参入形態は、「受託国内放送(受託放送をする無線局の免許を受けた者)」「委託放送(委託放送業務の認定を受けた者)」について、それぞれ「全国向け放送」と「地方ブロック向け放送」があり、全部で4区分となっている。同年11月に公表された参入希望調査の結果によると、全国向け受託国内放送に3者、全国向け委託放送業務には 6者が参入希望・検討をしている
MediaFLO方式のKDDI陣営(メディアフロージャパン企画)と、ISDB-Tmm方式のNTTドコモ陣営(マルチメディア放送)は、全国向けの受託国内放送・委託放送業務いずれにも参入意思を表明。ISDB-Tmm方式で実証実験を進めてきたソフトバンク陣営(モバイルメディア企画)は、全国向け委託放送業務へのみ参入を表明している。

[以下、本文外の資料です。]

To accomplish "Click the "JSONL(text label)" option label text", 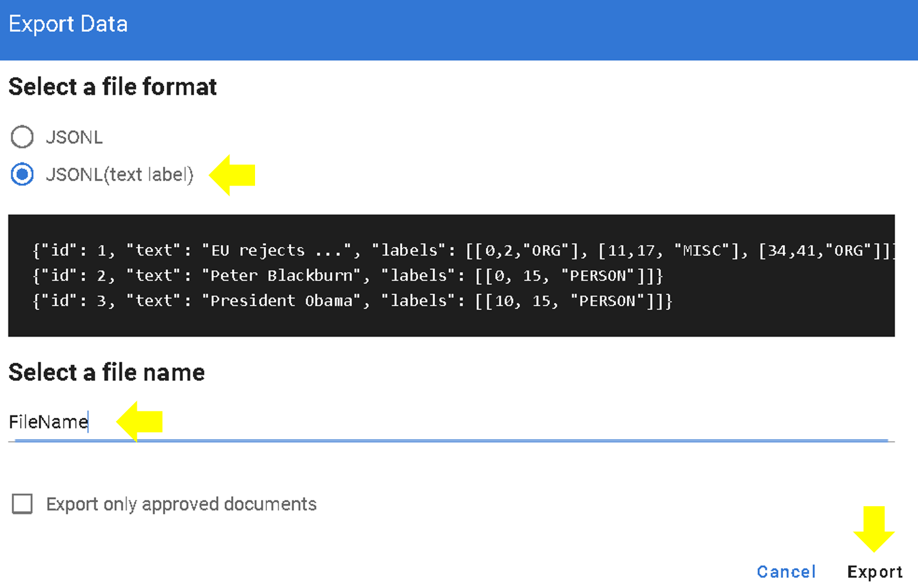I will 119,175.
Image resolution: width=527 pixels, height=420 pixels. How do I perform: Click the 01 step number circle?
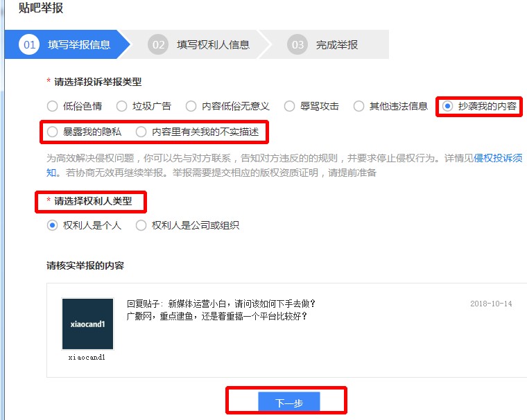[x=30, y=45]
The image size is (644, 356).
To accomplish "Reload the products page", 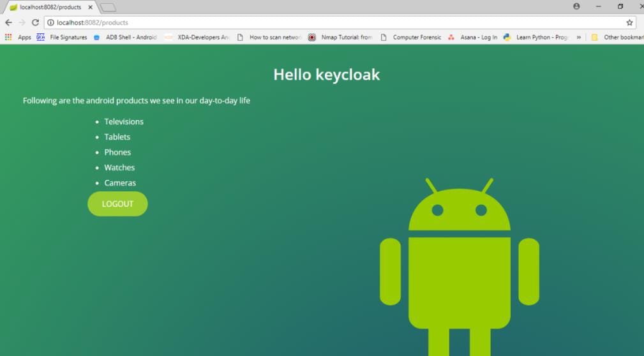I will pyautogui.click(x=35, y=22).
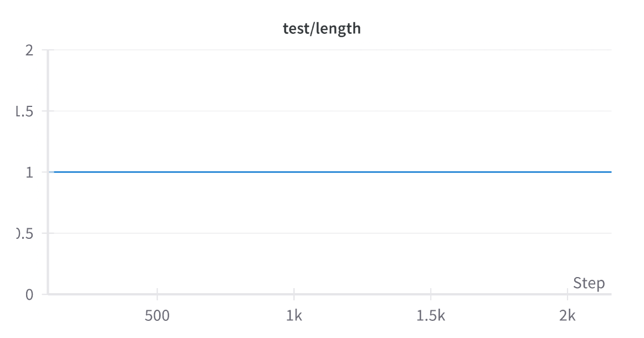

2010年2月3日、総務省が公表した受託国内放送に関する省令改正等の必要な制度整備案においては、申請できる帯域幅は 4.5MHzとされ、受託国内放送の参入枠は1社(1方式)とする方針案が出された。今後、意見募集手続きや電波監理審議会の答申を経て制度整備が実施され、開設計画の認定に係る手続きが行われる予定。その後、委託放送業務の認定に係る手続きが実施される予定である。

 

◆ICTの安全・安心への取り組み

 第169回国会(2008年1月~6月)において成立した「青少年が安全に安心してインターネットを利用できる環境の整備等に関する法律(青少年インターネット環境整備法)」および「特定電子メールの送信の適正化等に関する法律(特定電子メール法)の一部を改正する法律」の趣旨を踏まえ、2009年1月、総務省は「インターネット上の違法・有害情報への対応に関する検討会」の最終報告書を公表し、これまでのインターネット上の違法・有害情報に対する取り組みを整理した上で、今後のインターネット利用環境整備の方向性を明らかにするため、「安心ネットづくり」促進プログラムを策定した。

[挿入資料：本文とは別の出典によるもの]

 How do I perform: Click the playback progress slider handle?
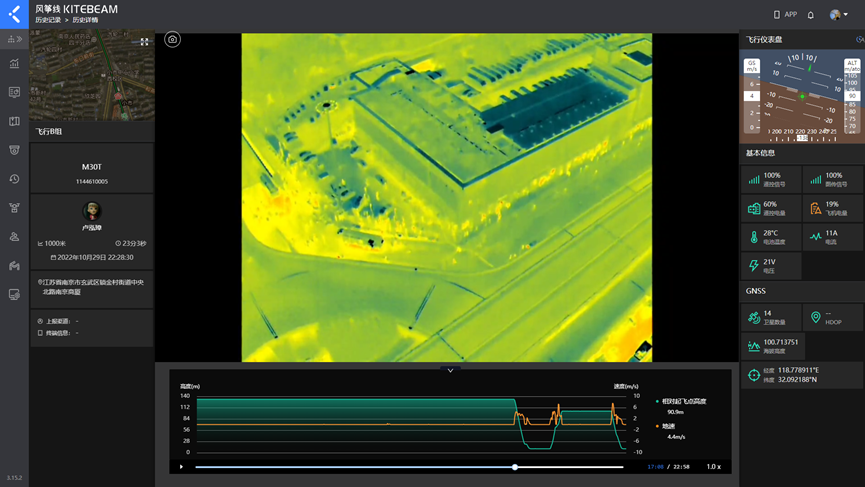(515, 467)
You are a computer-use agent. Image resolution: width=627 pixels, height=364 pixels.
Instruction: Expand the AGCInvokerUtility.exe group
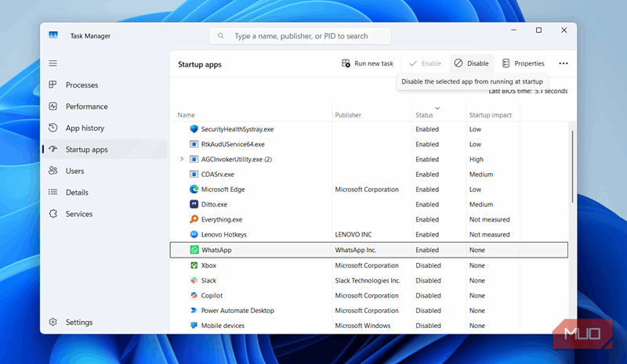[182, 159]
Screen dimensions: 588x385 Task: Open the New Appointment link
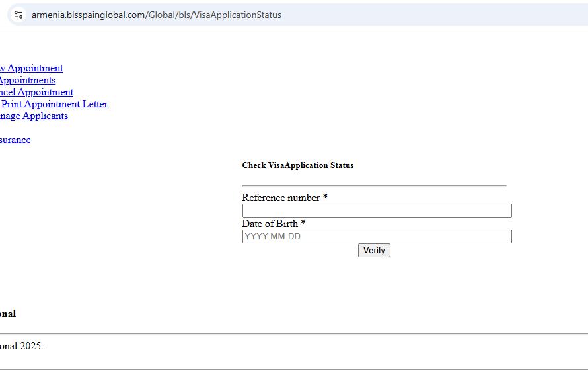point(33,68)
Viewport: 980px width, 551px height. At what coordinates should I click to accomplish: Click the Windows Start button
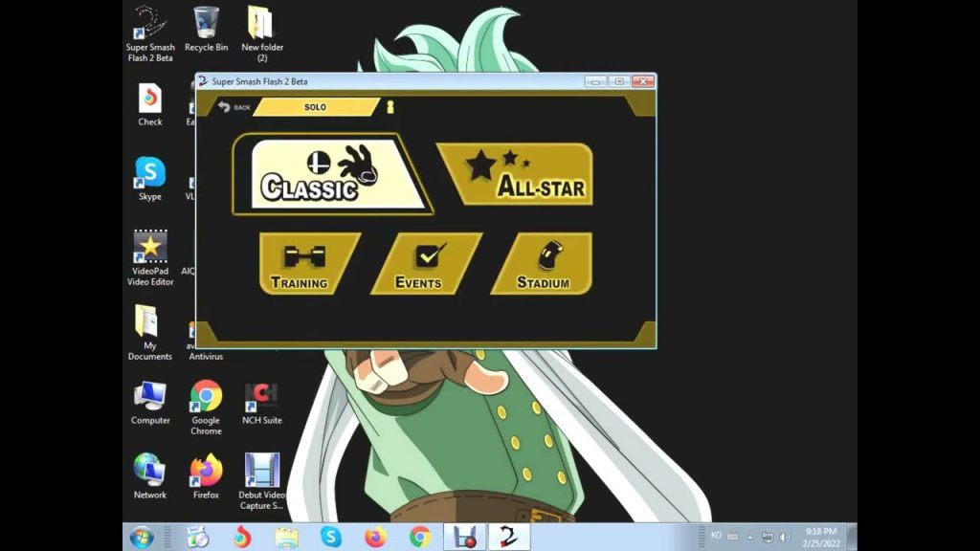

「安心ネットづくり」促進プログラムは、青少年インターネット環境整備法第3条の基本理念と方向性を共有し、(1)「安心を実現する基本的枠組みの整備」、(2)「民間における自主的取り組みの促進」および(3)「利用者を育てる取り組みの推進」の3つを柱とした総合的な政策パッケージを提示している。
具体的施策としては、携帯電話フィルタリングの導入促進、フィルタリング推進機関の支援、自主的取り組みを推進する法制の検討、特定電子メール法(いわゆる迷惑メール防止法)の着実な執行、国際連携推進のための枠組みの構築といった「安心を実現する基本的枠組みの整備」のほか、「民間における自主的取り組みの促進」として、コンテンツ・レイティングの普及促進、違法・有害情報対策に資する技術開発支援など、さらに「利用者を育てる取り組みの促進」として、家庭・地域・学校における情報モラル教育などが挙げられている。

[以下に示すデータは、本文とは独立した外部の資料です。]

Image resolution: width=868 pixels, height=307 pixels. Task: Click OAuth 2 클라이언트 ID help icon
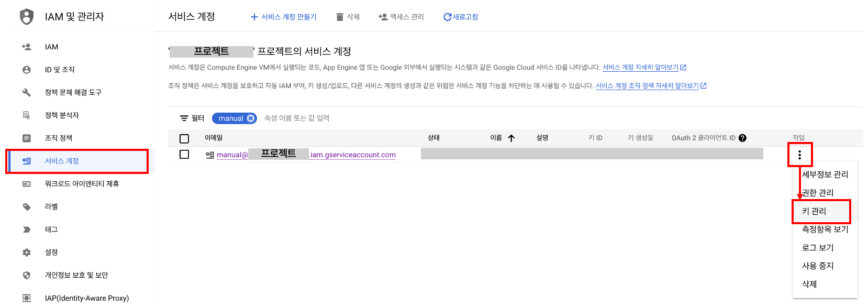tap(742, 138)
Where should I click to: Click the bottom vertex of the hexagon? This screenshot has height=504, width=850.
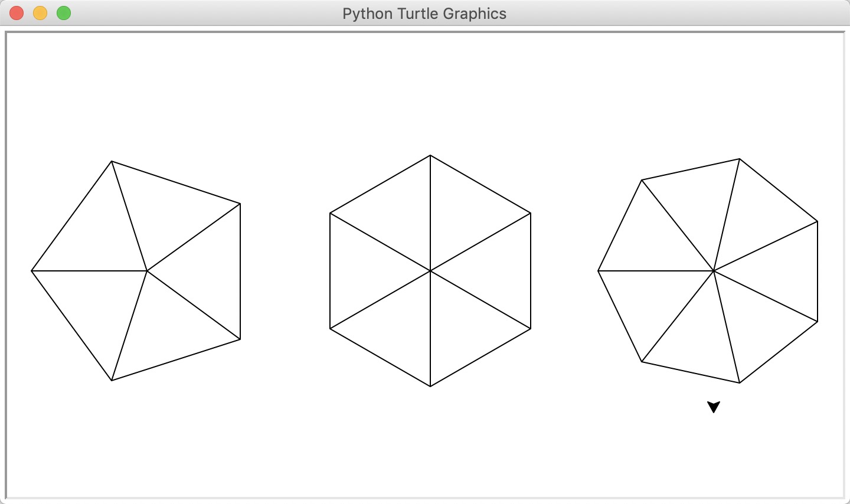[430, 387]
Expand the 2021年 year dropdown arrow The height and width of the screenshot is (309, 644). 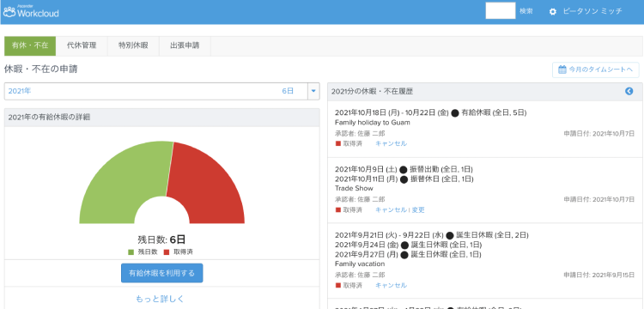click(x=313, y=91)
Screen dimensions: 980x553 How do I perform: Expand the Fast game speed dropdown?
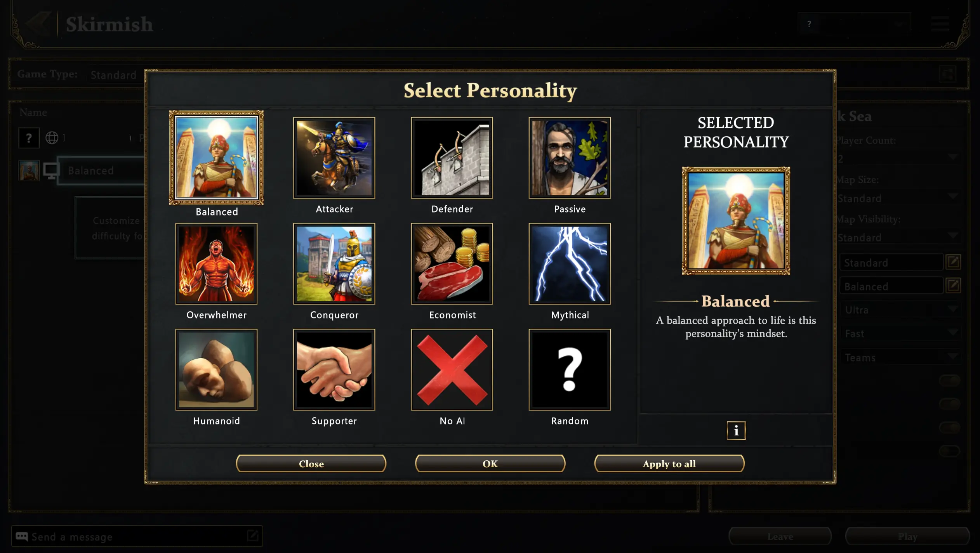tap(901, 333)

例えば、(2)「民間における自主的取り組みの促進」では、従来のISPにおける違法情報対応ガイドラインや、違法・有害情報に関する事業者相談窓口である「違法・有害情報事業者相談センター」の取り組みなどに加え、関係者が広く参加し、違法・有害情報対策に取り組むための「自主憲章」の策定、レイティングの実証実験、ブロッキングによる児童ポルノ対策の実証実験などの取り組みを支援する旨、示されている。
なお、2011年には同プログラムの検証を行う場を設け、インターネット上の違法・有害情報対策全般について、総合的な検証が実施される予定である。